Last Updated on January 3, 2023 by Bitfinsider
Sushi, a popular decentralized finance (DeFi) program, will phase out two programs as part of wider aims to make the protocol more sustainable and lucrative.
In a twitter thread last week, chief technical officer Matthew Lilley stated that two products – the Kashi lending platform and MISO, a launchpad for external tokens – will be discontinued owing to poor public interest and the huge team work that went into supporting the two.

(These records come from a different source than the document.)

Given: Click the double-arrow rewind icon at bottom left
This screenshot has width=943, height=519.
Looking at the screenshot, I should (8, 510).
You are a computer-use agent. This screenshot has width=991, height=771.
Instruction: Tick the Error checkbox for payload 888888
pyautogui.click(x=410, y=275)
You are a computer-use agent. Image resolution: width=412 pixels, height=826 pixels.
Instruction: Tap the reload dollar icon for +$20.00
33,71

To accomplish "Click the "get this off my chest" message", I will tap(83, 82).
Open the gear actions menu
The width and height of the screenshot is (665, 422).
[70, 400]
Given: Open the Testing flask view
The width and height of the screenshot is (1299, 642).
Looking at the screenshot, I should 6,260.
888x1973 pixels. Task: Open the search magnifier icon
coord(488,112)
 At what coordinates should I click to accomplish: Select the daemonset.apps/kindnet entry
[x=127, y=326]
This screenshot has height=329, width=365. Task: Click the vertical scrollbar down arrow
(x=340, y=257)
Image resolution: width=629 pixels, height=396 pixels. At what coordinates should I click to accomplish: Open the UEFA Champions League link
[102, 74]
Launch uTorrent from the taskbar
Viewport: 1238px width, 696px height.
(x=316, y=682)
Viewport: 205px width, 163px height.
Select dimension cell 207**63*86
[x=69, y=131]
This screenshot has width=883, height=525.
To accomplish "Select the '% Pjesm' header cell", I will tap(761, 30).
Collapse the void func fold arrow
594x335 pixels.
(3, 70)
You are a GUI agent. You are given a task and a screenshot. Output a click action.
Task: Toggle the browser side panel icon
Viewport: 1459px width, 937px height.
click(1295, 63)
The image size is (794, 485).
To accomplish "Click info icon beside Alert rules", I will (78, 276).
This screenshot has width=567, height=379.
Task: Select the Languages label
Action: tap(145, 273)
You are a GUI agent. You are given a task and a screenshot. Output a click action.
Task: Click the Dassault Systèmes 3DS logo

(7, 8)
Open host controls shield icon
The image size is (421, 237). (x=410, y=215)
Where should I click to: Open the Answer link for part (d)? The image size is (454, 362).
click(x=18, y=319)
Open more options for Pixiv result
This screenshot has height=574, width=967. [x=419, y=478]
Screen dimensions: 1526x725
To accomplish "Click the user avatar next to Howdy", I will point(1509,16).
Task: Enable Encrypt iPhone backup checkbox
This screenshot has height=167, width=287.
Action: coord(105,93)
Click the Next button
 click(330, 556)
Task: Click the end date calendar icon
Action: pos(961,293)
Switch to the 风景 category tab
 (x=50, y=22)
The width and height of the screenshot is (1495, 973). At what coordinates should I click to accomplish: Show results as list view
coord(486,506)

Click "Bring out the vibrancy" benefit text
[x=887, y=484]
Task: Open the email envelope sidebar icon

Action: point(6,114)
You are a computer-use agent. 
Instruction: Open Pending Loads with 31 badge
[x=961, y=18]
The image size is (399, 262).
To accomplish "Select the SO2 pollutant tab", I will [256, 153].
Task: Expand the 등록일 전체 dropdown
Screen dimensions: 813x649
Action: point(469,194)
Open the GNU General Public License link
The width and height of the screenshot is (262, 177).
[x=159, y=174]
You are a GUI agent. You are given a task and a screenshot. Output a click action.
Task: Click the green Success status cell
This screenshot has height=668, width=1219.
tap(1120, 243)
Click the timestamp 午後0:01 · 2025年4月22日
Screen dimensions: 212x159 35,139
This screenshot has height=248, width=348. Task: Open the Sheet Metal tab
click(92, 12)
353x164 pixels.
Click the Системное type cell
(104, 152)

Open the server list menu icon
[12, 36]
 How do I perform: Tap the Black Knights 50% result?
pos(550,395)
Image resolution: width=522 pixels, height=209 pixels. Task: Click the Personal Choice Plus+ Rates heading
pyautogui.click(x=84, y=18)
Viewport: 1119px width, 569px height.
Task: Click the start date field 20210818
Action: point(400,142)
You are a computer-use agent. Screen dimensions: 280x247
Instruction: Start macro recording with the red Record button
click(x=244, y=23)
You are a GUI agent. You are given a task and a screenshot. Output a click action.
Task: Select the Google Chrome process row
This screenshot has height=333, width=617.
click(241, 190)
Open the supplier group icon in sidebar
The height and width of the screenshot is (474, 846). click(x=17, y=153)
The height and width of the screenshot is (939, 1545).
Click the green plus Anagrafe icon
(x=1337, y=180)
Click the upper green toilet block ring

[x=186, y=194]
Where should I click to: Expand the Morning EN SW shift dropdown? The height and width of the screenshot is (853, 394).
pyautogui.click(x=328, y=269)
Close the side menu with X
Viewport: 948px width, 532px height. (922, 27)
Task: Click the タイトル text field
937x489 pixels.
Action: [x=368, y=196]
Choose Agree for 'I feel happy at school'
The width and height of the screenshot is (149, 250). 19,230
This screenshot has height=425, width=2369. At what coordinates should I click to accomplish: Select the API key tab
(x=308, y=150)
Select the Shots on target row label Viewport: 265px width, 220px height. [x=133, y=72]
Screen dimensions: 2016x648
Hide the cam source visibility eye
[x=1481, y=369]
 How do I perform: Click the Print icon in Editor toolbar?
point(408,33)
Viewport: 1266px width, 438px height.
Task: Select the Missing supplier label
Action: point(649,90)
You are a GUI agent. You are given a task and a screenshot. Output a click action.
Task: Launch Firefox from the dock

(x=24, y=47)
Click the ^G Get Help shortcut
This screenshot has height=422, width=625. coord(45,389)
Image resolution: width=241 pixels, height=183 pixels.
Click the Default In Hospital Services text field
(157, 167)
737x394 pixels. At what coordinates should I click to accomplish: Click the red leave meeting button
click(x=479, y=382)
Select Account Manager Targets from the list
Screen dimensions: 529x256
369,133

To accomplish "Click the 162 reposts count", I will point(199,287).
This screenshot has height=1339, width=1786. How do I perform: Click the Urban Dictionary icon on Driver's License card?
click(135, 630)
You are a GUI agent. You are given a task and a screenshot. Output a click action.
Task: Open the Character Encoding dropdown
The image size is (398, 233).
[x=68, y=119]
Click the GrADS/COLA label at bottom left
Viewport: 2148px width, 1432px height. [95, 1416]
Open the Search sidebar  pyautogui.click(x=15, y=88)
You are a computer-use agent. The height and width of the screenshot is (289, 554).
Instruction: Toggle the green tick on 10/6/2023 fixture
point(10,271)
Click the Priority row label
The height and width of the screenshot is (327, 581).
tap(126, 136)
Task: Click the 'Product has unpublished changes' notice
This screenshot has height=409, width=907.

“We decided to deprecate Kashi (Sushi Lending) and Miso (Sushi Launch Pad),” Lilley explained, adding that yet-unnamed “successors” to these products might be released in the future provided Sushi has the necessary resources to sustain their operation.
Lilley stated that Sushi developers will concentrate their efforts on the protocol’s decentralized exchange (DEX) solution. “It became clear in Q3/Q4 that there was a strong need to prioritize, and we opted to focus on ideas to enhance our most loved and lucrative product, the DEX, SushiSwap,” he explained.
According to DeFiLlama statistics, SushiSwap, the DEX, had approximately $390 million in locked token value as of Tuesday. $280 million of that is committed to Ethereum-based assets.
Kashi, on the other hand, has just more than $800,000 in locked assets, indicating a lack of demand for the loan product. It accumulated approximately $40 million at its peak in 2021, but has subsequently suffered significant withdrawals.